**What is being asked:** Write all entries out exactly, images excluded.

Screenshot grounding data
»»
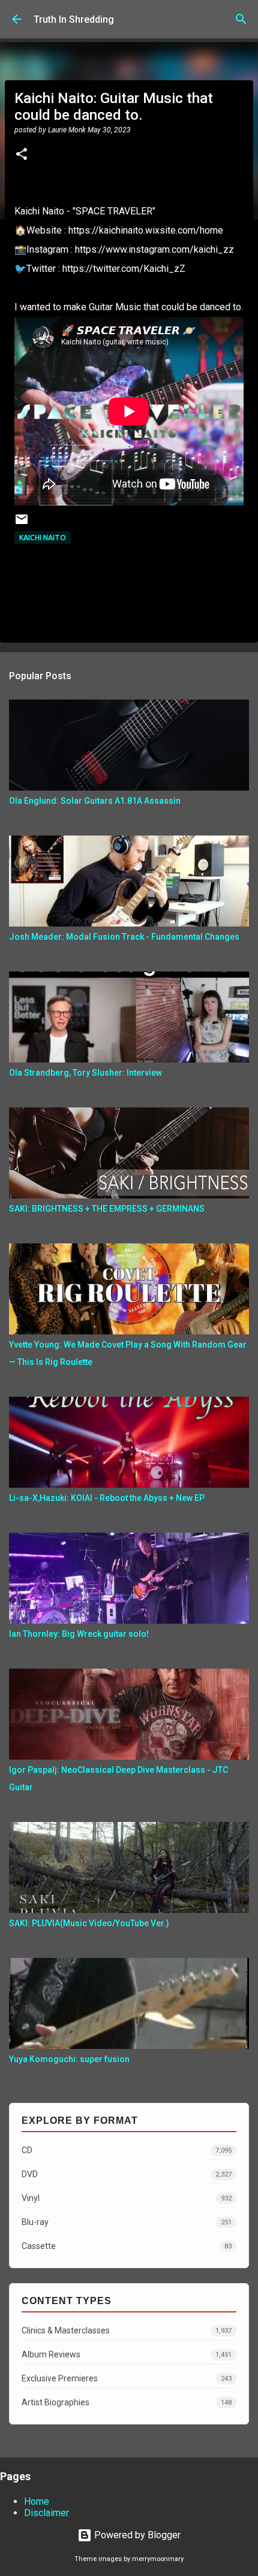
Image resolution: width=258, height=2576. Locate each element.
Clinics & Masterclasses (127, 2330)
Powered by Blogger (136, 2535)
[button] (21, 155)
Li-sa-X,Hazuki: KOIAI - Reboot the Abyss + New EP (107, 1498)
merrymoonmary (158, 2559)
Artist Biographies (127, 2402)
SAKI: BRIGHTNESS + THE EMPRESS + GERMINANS (107, 1208)
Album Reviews (127, 2354)
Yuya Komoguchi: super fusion (69, 2059)
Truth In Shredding (74, 19)
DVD (127, 2174)
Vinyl (127, 2198)
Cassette (127, 2246)
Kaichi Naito (42, 537)
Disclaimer (46, 2513)
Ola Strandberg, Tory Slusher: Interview (85, 1072)
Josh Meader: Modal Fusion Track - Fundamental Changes (124, 937)
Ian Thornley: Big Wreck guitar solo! (79, 1634)
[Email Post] (21, 524)
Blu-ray (127, 2222)
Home (36, 2501)
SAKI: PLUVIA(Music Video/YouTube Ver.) (89, 1923)
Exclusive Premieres (127, 2378)
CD (127, 2150)
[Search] (241, 19)
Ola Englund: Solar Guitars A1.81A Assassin (95, 801)
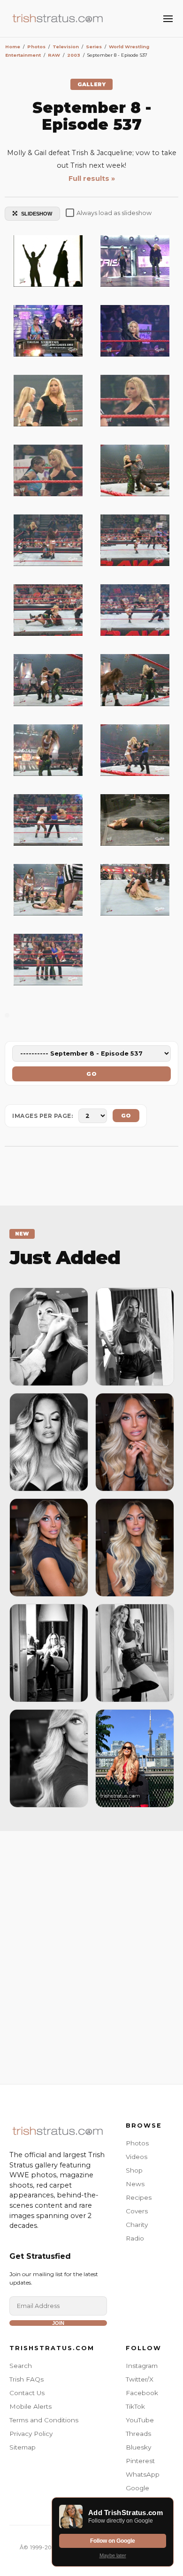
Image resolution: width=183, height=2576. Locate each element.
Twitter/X (139, 2379)
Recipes (139, 2197)
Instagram (142, 2365)
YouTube (140, 2420)
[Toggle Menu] (168, 18)
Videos (136, 2156)
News (135, 2184)
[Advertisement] (91, 1955)
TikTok (135, 2406)
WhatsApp (143, 2474)
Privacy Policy (31, 2433)
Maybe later (112, 2555)
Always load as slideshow (114, 212)
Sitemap (22, 2447)
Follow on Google (112, 2541)
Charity (137, 2224)
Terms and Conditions (43, 2420)
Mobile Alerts (30, 2406)
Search (20, 2365)
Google (137, 2488)
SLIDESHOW (36, 213)
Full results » (92, 178)
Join (58, 2323)
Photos (137, 2143)
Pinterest (140, 2460)
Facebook (142, 2393)
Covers (137, 2211)
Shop (134, 2170)
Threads (138, 2433)
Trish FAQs (26, 2379)
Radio (135, 2238)
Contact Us (27, 2393)
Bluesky (138, 2447)
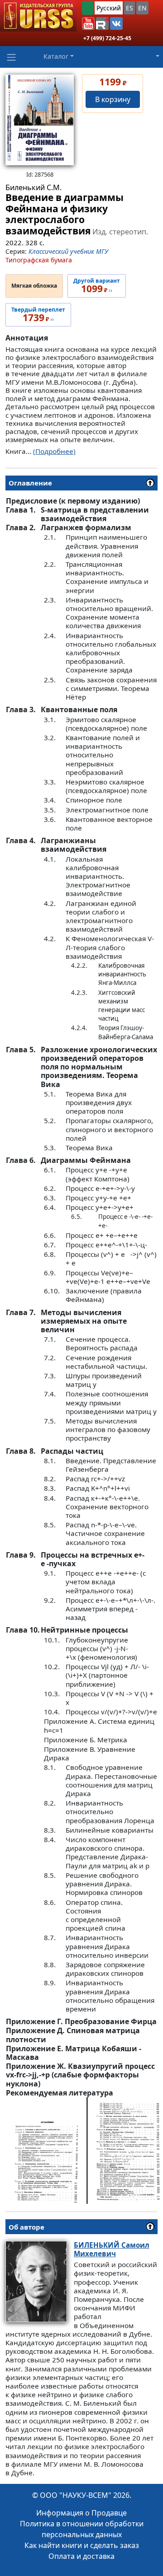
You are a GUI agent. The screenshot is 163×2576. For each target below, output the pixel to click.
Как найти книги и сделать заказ (81, 2545)
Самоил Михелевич (111, 2249)
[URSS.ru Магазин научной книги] (38, 16)
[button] (88, 23)
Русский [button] (108, 8)
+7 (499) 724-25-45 (107, 38)
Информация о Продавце (81, 2513)
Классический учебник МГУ (68, 251)
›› (96, 285)
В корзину (112, 99)
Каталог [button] (55, 56)
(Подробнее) (54, 451)
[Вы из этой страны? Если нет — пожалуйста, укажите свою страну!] (88, 8)
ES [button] (129, 8)
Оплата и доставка (81, 2556)
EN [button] (142, 8)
««
**Response box:**
Image resolution: width=258, height=2576. Locate each element.
Clinics & Masterclasses (127, 2330)
Powered by Blogger (136, 2535)
[button] (21, 155)
Li-sa-X,Hazuki: KOIAI - Reboot the Abyss + New EP (107, 1498)
merrymoonmary (158, 2559)
Artist Biographies (127, 2402)
SAKI: BRIGHTNESS + THE EMPRESS + GERMINANS (107, 1208)
Album Reviews (127, 2354)
Yuya Komoguchi: super fusion (69, 2059)
Truth In Shredding (74, 19)
DVD (127, 2174)
Vinyl (127, 2198)
Cassette (127, 2246)
Kaichi Naito (42, 537)
Disclaimer (46, 2513)
Ola Strandberg, Tory Slusher: Interview (85, 1072)
Josh Meader: Modal Fusion Track - Fundamental Changes (124, 937)
Ian Thornley: Big Wreck guitar solo! (79, 1634)
[Email Post] (21, 524)
Blu-ray (127, 2222)
Home (36, 2501)
SAKI: PLUVIA(Music Video/YouTube Ver.) (89, 1923)
Exclusive Premieres (127, 2378)
CD (127, 2150)
[Search] (241, 19)
Ola Englund: Solar Guitars A1.81A Assassin (95, 801)
Image resolution: width=183, height=2576. Locate each element.
Twitter/X (139, 2379)
Recipes (139, 2197)
Instagram (142, 2365)
YouTube (140, 2420)
[Toggle Menu] (168, 18)
Videos (136, 2156)
News (135, 2184)
[Advertisement] (91, 1955)
TikTok (135, 2406)
WhatsApp (143, 2474)
Privacy Policy (31, 2433)
Maybe later (112, 2555)
Always load as slideshow (114, 212)
Sitemap (22, 2447)
Follow on Google (112, 2541)
Charity (137, 2224)
Terms and Conditions (43, 2420)
Mobile Alerts (30, 2406)
Search (20, 2365)
Google (137, 2488)
SLIDESHOW (36, 213)
Full results » (92, 178)
Join (58, 2323)
Photos (137, 2143)
Pinterest (140, 2460)
Facebook (142, 2393)
Covers (137, 2211)
Shop (134, 2170)
Threads (138, 2433)
Trish FAQs (26, 2379)
Radio (135, 2238)
Contact Us (27, 2393)
Bluesky (138, 2447)
You are a GUI agent. The screenshot is 163×2576. For each target below, output the pixel to click.
Как найти книги и сделать заказ (81, 2545)
Самоил Михелевич (111, 2249)
[URSS.ru Магазин научной книги] (38, 16)
[button] (88, 23)
Русский [button] (108, 8)
+7 (499) 724-25-45 (107, 38)
Информация о Продавце (81, 2513)
Классический учебник МГУ (68, 251)
›› (96, 285)
В корзину (112, 99)
Каталог [button] (55, 56)
(Подробнее) (54, 451)
[Вы из этой страны? Если нет — пожалуйста, укажите свою страну!] (88, 8)
ES [button] (129, 8)
Оплата и доставка (81, 2556)
EN [button] (142, 8)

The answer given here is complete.